▶ [WHAT IS EXPECTED]: Gather every line of the items below that contains the word "slider" and reproduce each such line in full.

* Start *

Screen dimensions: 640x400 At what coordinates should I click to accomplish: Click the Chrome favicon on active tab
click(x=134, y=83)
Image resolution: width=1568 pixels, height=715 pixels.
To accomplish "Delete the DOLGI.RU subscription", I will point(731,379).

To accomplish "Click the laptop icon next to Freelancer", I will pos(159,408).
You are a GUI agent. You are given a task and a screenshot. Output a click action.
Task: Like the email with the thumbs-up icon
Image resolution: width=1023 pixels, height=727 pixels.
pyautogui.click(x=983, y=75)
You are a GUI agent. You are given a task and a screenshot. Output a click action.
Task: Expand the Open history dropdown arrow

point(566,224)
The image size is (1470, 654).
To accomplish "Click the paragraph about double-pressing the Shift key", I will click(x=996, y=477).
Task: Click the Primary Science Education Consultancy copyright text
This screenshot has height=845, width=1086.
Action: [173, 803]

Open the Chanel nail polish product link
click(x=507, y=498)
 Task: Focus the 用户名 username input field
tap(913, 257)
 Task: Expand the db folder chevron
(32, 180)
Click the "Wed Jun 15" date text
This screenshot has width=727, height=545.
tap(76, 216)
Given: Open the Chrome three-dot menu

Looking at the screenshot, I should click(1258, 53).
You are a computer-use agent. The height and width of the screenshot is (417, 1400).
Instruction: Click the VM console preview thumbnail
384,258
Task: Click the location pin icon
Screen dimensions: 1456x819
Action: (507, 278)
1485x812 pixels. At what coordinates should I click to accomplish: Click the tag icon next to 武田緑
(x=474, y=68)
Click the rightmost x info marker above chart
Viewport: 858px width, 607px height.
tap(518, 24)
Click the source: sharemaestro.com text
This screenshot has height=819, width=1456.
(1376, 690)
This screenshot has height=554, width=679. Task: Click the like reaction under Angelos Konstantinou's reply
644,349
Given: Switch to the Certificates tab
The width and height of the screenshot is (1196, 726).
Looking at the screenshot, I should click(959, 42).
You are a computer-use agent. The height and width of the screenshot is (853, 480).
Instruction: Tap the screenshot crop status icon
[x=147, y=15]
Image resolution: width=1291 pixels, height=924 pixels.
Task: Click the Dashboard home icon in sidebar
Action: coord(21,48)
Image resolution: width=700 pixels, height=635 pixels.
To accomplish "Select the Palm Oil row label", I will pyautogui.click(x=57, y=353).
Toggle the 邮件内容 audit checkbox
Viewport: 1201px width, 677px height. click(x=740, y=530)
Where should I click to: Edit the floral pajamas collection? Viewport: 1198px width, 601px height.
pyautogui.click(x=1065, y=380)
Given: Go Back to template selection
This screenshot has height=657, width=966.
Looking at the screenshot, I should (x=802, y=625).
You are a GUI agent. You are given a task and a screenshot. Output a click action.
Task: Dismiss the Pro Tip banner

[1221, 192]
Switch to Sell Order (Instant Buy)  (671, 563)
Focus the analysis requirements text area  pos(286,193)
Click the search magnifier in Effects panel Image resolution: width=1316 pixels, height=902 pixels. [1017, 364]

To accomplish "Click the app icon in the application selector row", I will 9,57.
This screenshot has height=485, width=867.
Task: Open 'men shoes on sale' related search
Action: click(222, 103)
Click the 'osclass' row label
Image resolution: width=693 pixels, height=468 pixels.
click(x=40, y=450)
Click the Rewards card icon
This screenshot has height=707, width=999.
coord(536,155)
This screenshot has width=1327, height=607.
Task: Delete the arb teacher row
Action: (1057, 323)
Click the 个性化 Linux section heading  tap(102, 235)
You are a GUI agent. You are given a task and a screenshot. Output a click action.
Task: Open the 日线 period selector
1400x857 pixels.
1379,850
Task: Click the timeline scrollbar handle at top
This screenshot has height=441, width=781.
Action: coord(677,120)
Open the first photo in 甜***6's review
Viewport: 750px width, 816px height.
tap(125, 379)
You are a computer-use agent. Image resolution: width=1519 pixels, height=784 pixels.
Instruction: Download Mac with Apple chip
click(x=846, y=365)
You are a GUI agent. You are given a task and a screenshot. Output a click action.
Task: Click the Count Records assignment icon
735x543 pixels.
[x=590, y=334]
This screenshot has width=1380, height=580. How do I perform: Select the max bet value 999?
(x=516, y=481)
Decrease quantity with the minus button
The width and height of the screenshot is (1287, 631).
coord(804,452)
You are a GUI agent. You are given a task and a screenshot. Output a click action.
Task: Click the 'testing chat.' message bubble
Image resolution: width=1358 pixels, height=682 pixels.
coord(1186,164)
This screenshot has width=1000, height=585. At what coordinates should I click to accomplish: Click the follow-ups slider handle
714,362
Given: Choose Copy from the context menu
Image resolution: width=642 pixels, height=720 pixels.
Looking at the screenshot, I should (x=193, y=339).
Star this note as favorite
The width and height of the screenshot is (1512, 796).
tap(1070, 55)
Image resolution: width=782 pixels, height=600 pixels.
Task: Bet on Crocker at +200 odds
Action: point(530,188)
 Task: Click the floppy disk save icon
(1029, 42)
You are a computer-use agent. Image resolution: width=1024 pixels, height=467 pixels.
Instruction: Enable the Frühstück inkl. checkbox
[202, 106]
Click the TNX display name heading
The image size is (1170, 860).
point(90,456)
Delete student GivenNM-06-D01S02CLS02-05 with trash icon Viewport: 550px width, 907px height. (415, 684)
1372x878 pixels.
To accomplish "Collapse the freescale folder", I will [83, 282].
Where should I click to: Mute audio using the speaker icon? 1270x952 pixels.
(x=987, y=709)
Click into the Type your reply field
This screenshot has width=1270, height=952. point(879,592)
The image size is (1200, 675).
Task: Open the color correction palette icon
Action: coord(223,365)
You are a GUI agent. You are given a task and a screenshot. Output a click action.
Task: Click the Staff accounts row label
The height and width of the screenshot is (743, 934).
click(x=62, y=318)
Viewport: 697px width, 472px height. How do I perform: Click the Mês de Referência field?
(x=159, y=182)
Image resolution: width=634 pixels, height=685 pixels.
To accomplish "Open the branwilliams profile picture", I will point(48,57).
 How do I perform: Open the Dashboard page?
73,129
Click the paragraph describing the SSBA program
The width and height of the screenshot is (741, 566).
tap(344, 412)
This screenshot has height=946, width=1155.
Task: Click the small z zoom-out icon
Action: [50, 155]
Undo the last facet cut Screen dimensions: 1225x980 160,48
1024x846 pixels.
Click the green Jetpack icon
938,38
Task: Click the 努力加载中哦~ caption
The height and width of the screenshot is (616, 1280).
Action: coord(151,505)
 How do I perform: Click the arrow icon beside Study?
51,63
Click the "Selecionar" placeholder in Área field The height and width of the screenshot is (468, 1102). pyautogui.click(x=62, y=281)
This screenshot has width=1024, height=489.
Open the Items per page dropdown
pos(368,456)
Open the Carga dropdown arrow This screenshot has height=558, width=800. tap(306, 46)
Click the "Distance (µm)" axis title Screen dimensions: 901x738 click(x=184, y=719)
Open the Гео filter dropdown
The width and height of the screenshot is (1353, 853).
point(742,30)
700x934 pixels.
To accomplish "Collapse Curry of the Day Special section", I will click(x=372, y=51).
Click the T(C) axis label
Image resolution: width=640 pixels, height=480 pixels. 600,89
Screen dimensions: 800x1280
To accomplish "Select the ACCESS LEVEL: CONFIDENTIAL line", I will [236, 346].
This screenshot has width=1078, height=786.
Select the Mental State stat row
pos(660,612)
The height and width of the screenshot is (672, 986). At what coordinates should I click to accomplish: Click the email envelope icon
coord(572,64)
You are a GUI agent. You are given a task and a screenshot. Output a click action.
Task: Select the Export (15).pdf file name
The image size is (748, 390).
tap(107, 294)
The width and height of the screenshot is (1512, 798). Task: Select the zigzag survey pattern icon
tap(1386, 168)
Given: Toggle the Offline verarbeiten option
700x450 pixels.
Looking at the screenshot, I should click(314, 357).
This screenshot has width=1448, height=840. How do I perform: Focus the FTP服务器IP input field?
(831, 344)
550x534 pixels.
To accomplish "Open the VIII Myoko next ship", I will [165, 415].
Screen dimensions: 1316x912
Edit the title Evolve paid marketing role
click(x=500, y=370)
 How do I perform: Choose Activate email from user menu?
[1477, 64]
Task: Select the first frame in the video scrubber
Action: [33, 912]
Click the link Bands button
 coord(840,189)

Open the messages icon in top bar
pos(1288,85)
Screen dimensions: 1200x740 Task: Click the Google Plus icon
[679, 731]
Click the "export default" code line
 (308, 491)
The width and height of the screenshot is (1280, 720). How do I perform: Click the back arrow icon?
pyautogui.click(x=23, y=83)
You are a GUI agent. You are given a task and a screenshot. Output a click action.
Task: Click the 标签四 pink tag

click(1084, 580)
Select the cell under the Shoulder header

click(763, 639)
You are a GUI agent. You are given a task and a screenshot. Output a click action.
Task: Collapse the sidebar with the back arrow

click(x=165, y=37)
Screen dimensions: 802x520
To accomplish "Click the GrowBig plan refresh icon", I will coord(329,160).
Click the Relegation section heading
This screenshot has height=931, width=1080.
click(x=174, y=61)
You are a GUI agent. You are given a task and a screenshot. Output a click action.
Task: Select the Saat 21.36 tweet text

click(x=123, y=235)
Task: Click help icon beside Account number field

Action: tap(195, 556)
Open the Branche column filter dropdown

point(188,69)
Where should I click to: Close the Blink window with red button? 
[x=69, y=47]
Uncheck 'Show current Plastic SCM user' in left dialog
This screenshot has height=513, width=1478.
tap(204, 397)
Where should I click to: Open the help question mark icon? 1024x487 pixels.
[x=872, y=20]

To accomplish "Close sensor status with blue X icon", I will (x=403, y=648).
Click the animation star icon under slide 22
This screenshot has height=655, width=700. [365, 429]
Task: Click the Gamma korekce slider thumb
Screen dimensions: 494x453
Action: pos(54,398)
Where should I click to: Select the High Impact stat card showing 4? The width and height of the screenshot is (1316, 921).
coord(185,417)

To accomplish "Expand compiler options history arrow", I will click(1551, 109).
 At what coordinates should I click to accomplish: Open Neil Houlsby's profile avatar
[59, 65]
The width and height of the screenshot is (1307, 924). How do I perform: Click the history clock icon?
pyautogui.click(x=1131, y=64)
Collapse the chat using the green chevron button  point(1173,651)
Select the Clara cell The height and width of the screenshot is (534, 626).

* End *

▶ [EXERCISE RESPONSE]:
This screenshot has width=1000, height=585. At what coordinates should I click to accomplish: Click the follow-ups slider handle
Task: Click the Gamma korekce slider thumb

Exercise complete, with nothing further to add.